* **What you have to do**:
Only the lines below from the one containing "Where should I" through the one containing "Given: Click external" belong in the answer, set down exactly, with the pictures left out.

* **Record set**:
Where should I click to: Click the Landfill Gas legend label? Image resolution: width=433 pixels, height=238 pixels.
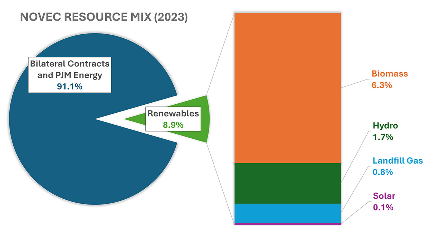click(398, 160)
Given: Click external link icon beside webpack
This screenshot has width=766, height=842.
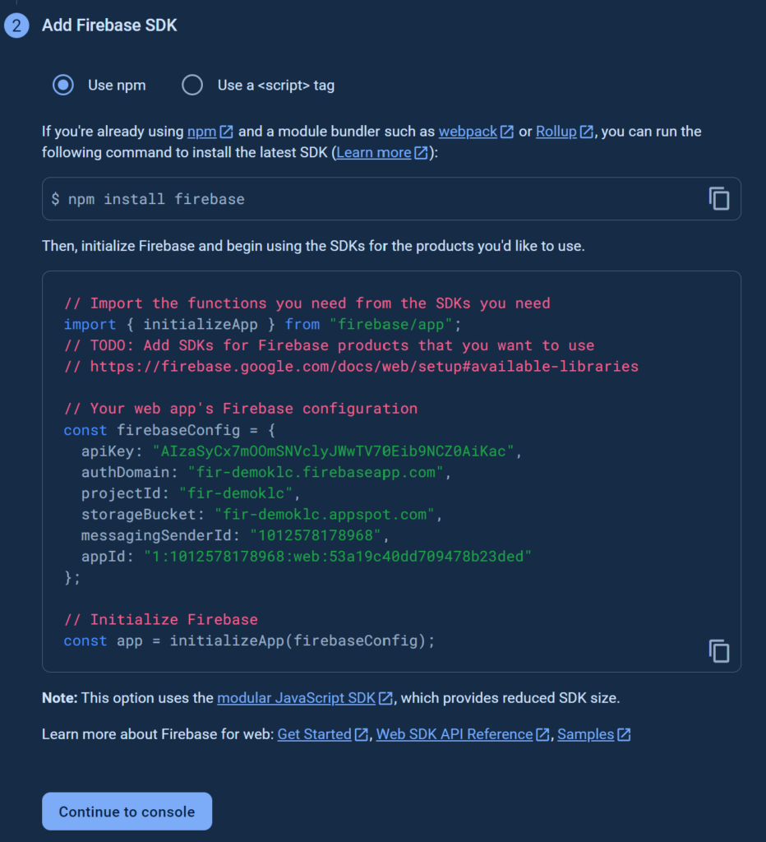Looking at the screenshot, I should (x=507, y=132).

...

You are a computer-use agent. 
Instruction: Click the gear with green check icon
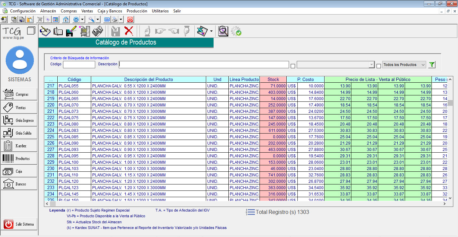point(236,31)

==

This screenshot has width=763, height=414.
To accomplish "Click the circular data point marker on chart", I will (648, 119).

* **The completed task**:
Where should I click to: Click the Landfill Gas legend label? Image resolution: width=433 pixels, height=238 pixels.
click(398, 160)
Given: Click external link icon beside webpack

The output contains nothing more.